MARSEILLE: "Tous ces objets partaient à la décharge, j'ai trouvé ça nul": se présentant comme un passionné d'histoire, un homme de 55 ans a comparu devant la justice mercredi à Aix-en-Provence pour avoir pillé, pendant des années, l'ex-plus grand camp militaire américain d'Europe.
"Vous ne saviez pas qu'il était interdit de faire des fouilles?", demande la présidente au prévenu, qui, depuis "tout petit", avait l'habitude de se promener dans cette zone.
"Je sais que c'est interdit sur la préhistoire, les Romains, tout ça, mais je ne savais pas du tout que c'était interdit pour la dernière guerre", se défend l'homme, chez qui des milliers d'objets, pour l'essentiel de la Seconde Guerre mondiale, ont été retrouvés.
Des armes, des insignes, des plaques d'identité mais aussi des objets de la vie quotidienne provenant de l'ancien Camp de Calas, là où ont transité deux millions de soldats américains, entre 1944 et 1946, à l'ouest d'Aix-en-Provence.
"C'est le plus grand camp militaire qui ait été installé en Europe, c'est une ville entière qu’on avait créée", rappelle à l'AFP Xavier Delestre, conservateur régional de l'archéologie à la Direction des affaires culturelles. Juste à côté se trouvait un camp de prisonniers allemands, dont proviennent également certains des objets pillés.
"J’ai trouvé de vieux revolvers très dégradés, si je ne les avais pas gardés, ils seraient toujours sous terre", s'est défendu le prévenu, qui depuis douze ans utilisait un détecteur de métaux, ainsi qu'une mini-tractopelle, une fois.
"On lui reproche d’avoir mal conservé des objets qui étaient déjà en mauvais état", cingle son avocat, maître Samir Bouchama.
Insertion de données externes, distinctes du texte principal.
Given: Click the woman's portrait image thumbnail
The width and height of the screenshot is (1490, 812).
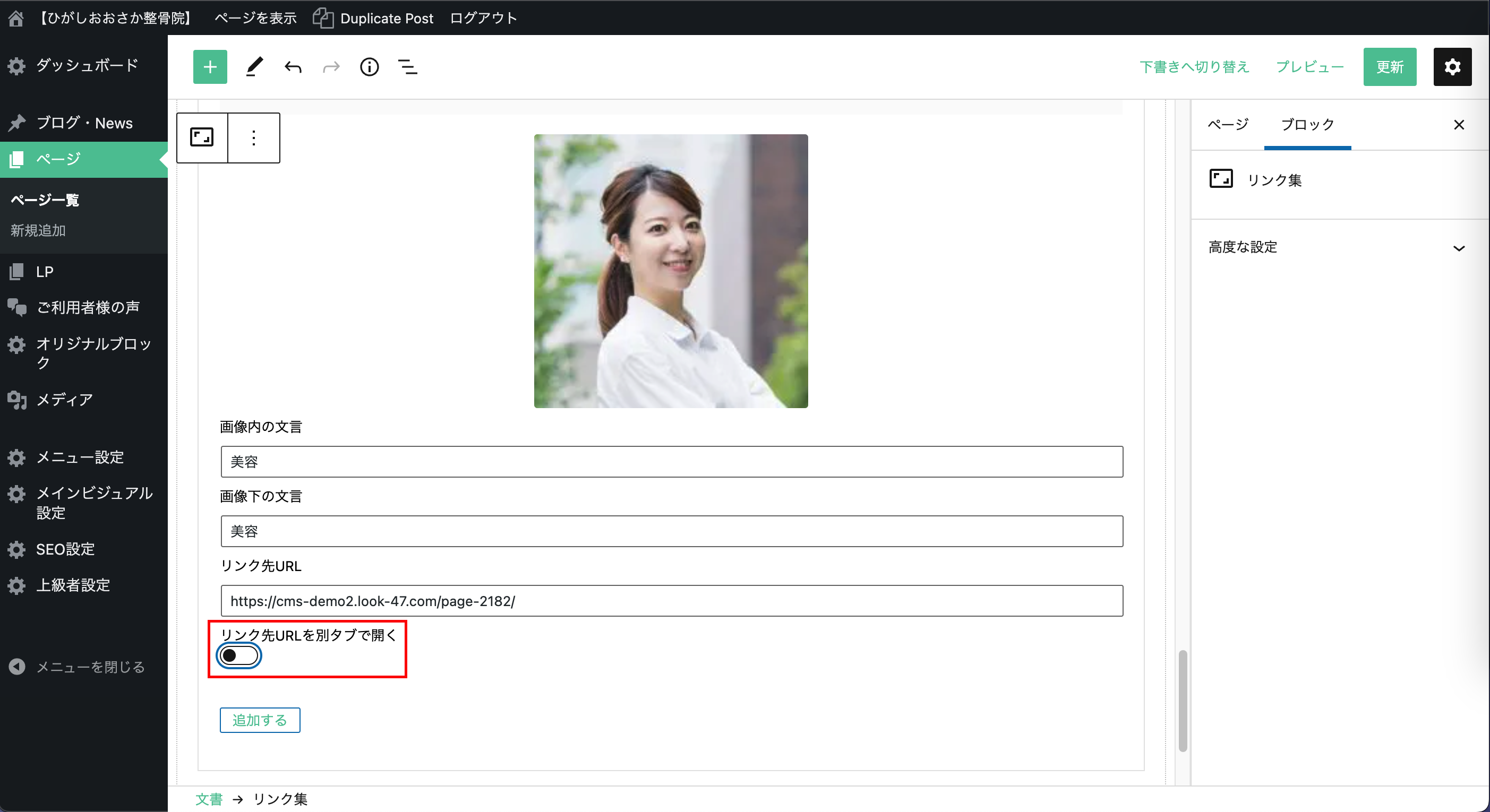Looking at the screenshot, I should point(670,271).

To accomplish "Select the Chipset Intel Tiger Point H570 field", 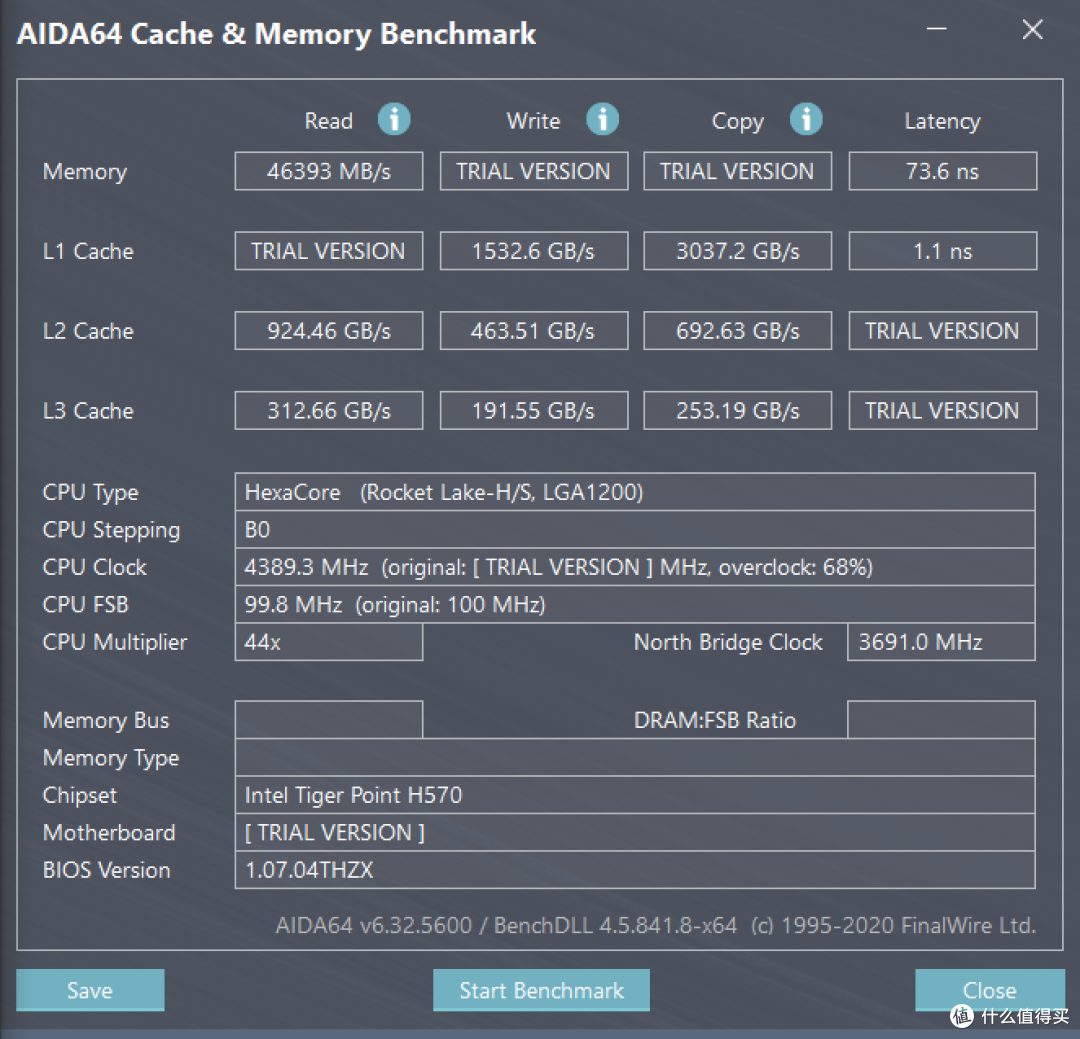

Les objets exhumés étaient exposés au domicile de son client, où une pièce entière leur était dédiée, mais aussi stockés dans deux garages et cinq conteneurs.
Ces conditions de conservation, notamment en raison des importantes variations de température dans les conteneurs, ont causé "d'importants dégâts" à ces vestiges, a souligné la présidente, évoquant des frais de restauration "de 1 000 à 3 000 euros par objet".
"La meilleure des protections" pour ces vestiges, "c’est de les laisser en l’état", a rappelé Xavier Delestre à la barre.
Soucieux de voir prononcée une "sanction concrète", pour que le prévenu prenne conscience "des dommages créés au patrimoine culturel français", le procureur, Antoine Guintini, a requis 240 jours-amende à 20 euros.
"Quand on aime l'histoire, on ne la piétine pas", a fait valoir l'avocat de la Drac, maître Pascal Antiq, selon qui , dans ce dossier, "monsieur a dégradé ce site pour son plaisir personnel": ici "on est passé de la passion à la compulsion, peut-être même à la pathologie".
La décision a été mise en délibéré au 22 février.